■ GOAL OF THE EXERCISE ■
Could you reproduce all of these records exactly?

** THE INPUT follows **

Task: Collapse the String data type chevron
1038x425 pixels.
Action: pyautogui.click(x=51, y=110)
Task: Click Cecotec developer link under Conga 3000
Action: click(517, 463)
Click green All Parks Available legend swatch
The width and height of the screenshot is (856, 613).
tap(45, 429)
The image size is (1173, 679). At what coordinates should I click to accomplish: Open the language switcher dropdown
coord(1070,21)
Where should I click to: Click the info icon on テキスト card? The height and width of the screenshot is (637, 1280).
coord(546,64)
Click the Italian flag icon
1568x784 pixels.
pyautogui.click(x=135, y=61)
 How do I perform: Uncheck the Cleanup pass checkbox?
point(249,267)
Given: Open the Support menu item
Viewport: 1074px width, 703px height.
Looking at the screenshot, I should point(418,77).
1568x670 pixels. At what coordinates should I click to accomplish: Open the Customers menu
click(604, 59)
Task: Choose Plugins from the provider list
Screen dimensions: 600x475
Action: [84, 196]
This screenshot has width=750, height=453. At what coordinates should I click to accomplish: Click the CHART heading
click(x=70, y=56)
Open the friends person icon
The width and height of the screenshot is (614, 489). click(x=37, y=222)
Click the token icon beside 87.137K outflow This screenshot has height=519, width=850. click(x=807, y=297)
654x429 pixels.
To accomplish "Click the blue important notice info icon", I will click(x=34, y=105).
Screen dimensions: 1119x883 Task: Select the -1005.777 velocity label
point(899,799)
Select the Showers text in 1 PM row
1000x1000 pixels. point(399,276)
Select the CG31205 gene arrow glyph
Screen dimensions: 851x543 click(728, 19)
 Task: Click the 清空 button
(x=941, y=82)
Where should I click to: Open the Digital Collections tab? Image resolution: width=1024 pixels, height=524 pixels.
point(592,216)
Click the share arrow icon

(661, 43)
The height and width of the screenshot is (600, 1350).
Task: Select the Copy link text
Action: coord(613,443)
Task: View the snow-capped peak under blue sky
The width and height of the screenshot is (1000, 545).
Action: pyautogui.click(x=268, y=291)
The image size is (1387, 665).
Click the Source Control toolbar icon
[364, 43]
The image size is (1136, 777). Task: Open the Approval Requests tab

** End of THE INPUT **

■ RESPONSE TO THE TASK ■
Task: Collapse the String data type chevron
1038x425 pixels.
Action: pyautogui.click(x=51, y=110)
Task: Click Cecotec developer link under Conga 3000
Action: click(517, 463)
Click green All Parks Available legend swatch
The width and height of the screenshot is (856, 613).
tap(45, 429)
The image size is (1173, 679). At what coordinates should I click to accomplish: Open the language switcher dropdown
coord(1070,21)
Where should I click to: Click the info icon on テキスト card? The height and width of the screenshot is (637, 1280).
coord(546,64)
Click the Italian flag icon
1568x784 pixels.
pyautogui.click(x=135, y=61)
 How do I perform: Uncheck the Cleanup pass checkbox?
point(249,267)
Given: Open the Support menu item
Viewport: 1074px width, 703px height.
Looking at the screenshot, I should point(418,77).
1568x670 pixels. At what coordinates should I click to accomplish: Open the Customers menu
click(604, 59)
Task: Choose Plugins from the provider list
Screen dimensions: 600x475
Action: [84, 196]
This screenshot has width=750, height=453. At what coordinates should I click to accomplish: Click the CHART heading
click(x=70, y=56)
Open the friends person icon
The width and height of the screenshot is (614, 489). click(x=37, y=222)
Click the token icon beside 87.137K outflow This screenshot has height=519, width=850. click(x=807, y=297)
654x429 pixels.
To accomplish "Click the blue important notice info icon", I will click(x=34, y=105).
Screen dimensions: 1119x883 Task: Select the -1005.777 velocity label
point(899,799)
Select the Showers text in 1 PM row
1000x1000 pixels. point(399,276)
Select the CG31205 gene arrow glyph
Screen dimensions: 851x543 click(728, 19)
 Task: Click the 清空 button
(x=941, y=82)
Where should I click to: Open the Digital Collections tab? Image resolution: width=1024 pixels, height=524 pixels.
point(592,216)
Click the share arrow icon

(661, 43)
The height and width of the screenshot is (600, 1350).
Task: Select the Copy link text
Action: coord(613,443)
Task: View the snow-capped peak under blue sky
The width and height of the screenshot is (1000, 545).
Action: pyautogui.click(x=268, y=291)
The image size is (1387, 665).
Click the Source Control toolbar icon
[364, 43]
The image size is (1136, 777). Task: Open the Approval Requests tab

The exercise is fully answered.